Michael was born and grew up in Edinburgh prior to moving to Glasgow to undertake his undergraduate degree.  He completed an undergraduate Masters at the University of Glasgow in Aeronautical Engineering (MEng (hons)), and then spent a short time in the aerospace industry before moving to Brisbane, Australia to undertake a PhD.  He completed this at the University of Queensland in Biomedical Engineering, working on a microneedle vaccine technology (the Nanopatch).   His work in this area led to a number of publications, conference presentations and patents which were licenced to Vaxxas Pty Ltd, a start-up company established with $15m funding to commercialise this technology.

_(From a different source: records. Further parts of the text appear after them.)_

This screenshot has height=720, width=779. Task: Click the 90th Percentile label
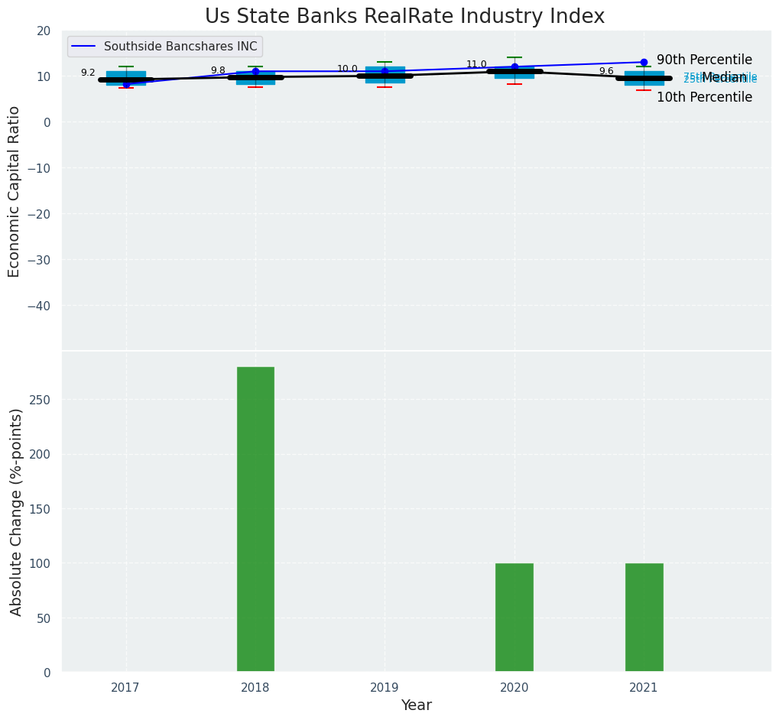pyautogui.click(x=704, y=60)
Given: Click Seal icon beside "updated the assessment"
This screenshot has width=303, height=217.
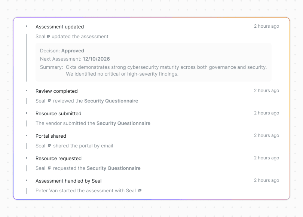Looking at the screenshot, I should 49,37.
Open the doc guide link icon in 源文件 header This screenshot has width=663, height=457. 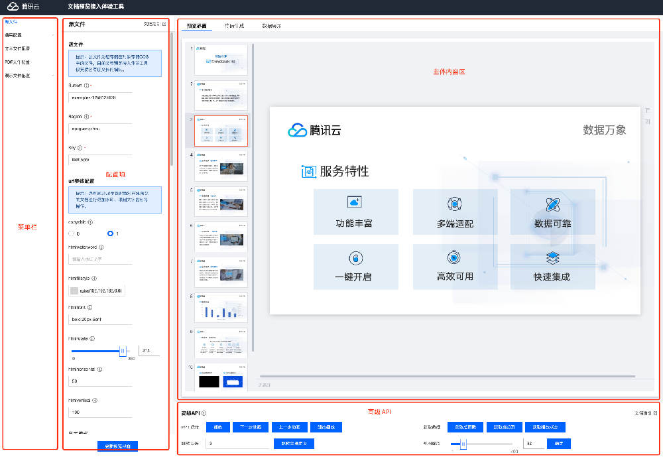pos(164,24)
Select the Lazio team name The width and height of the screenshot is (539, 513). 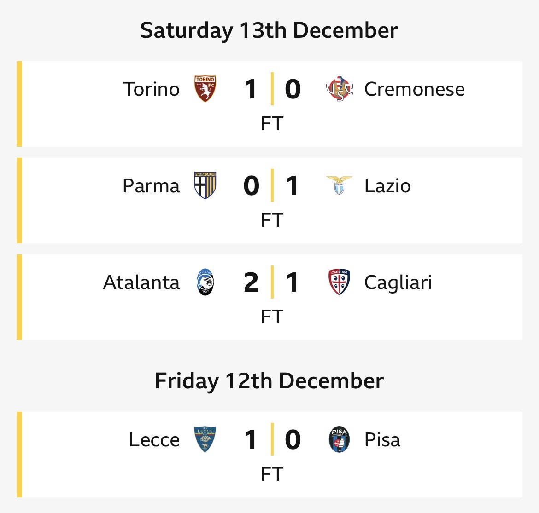(387, 186)
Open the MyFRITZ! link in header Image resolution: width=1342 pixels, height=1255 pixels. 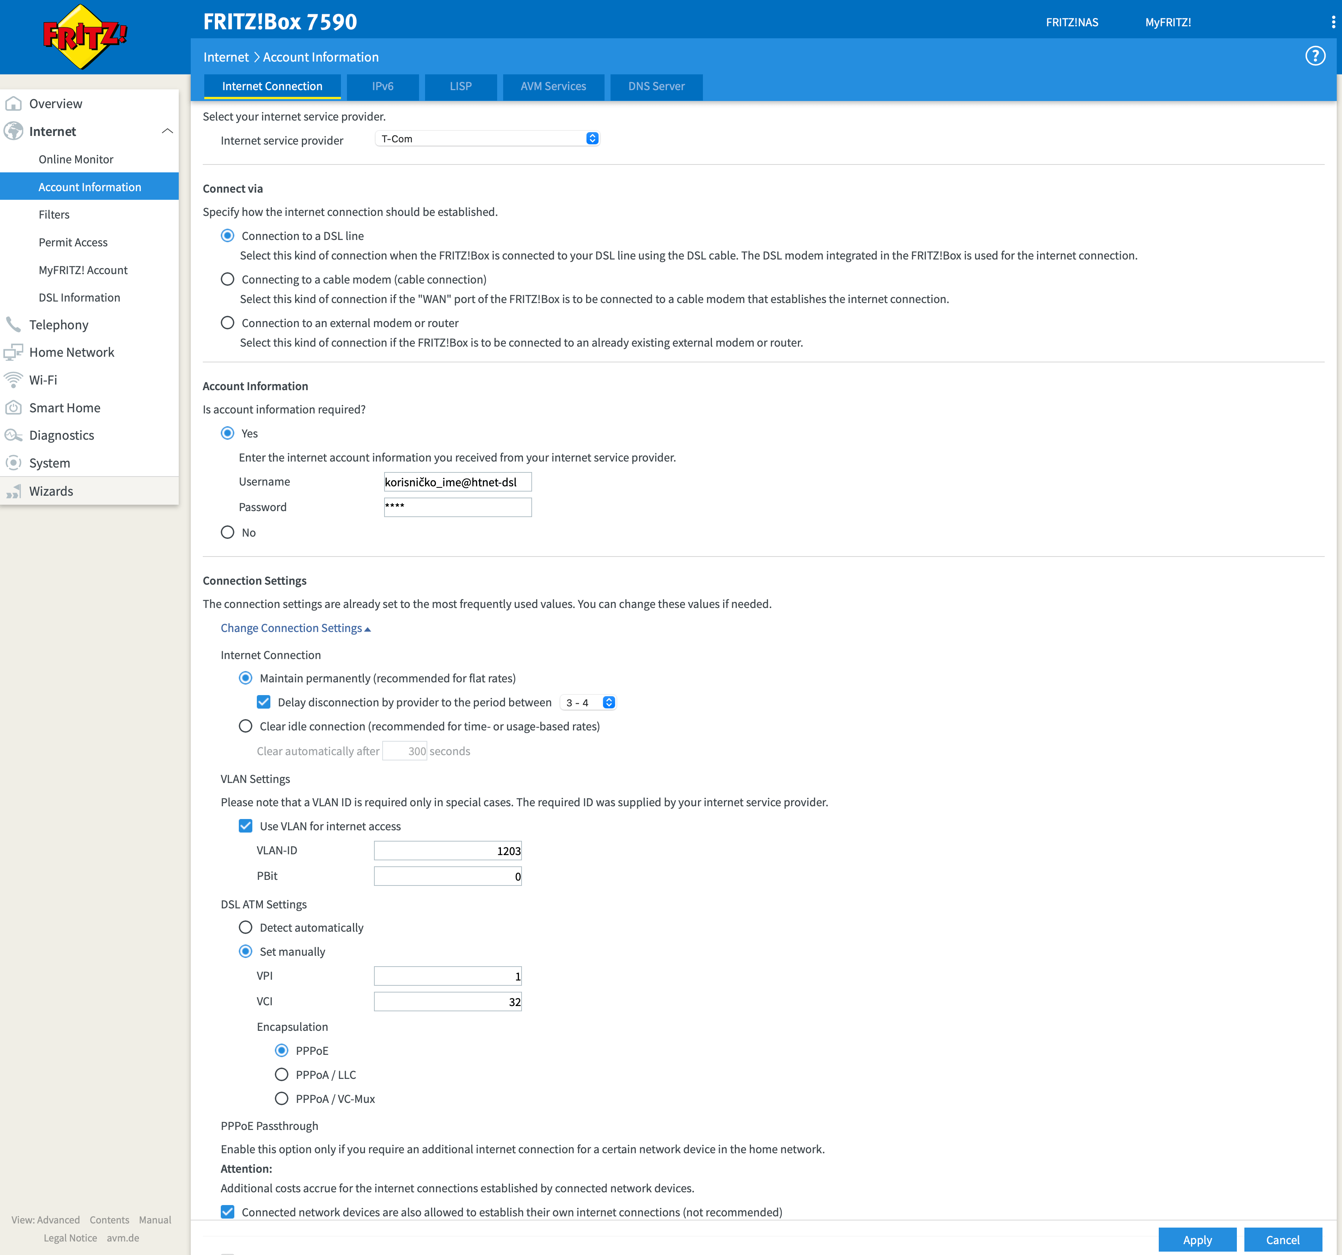[1167, 22]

In 2011 Michael joined Vaxxas as a foundational team member working on avariety of projects and leading aspects of the device development engineering.  Although he enjoyed this role he chose to return to academic research in 2014 where he has been establishing new lines of research in the area of microdevices for health.

In late 2017 Michael returned to Scotland where he joined Heriot-Watt University’s School of Engineering and Physical Sciences as an Assistant Professor in Biomedical Engineering.  In this position he is building his research program focussed on simple microtechnolgies for tissue-based measurement and sensing.  He is also involved in teaching on the undergraduate engineering programmes within the school.

Research interests

Michael’s research takes a multi-disciplinary approach to the development of novel biomedical devices centred around a strong understanding of soft-tissue biomechanics on the micron-scale.  Within this realm, his work is then focussed on the following areas:

  1. Understanding the fundamental properties of tissue biomechanics and how they are perturbed;
  2. Microfabrication of minimally-invasive sensing technologies for health and disease;
  3. Biomimetic ways to interact with tissues and how this can be used to develop new materials etc.

The main goal of Michael’s research is to develop simple, effective technology for patient health using a materials-based, micron-scale approach.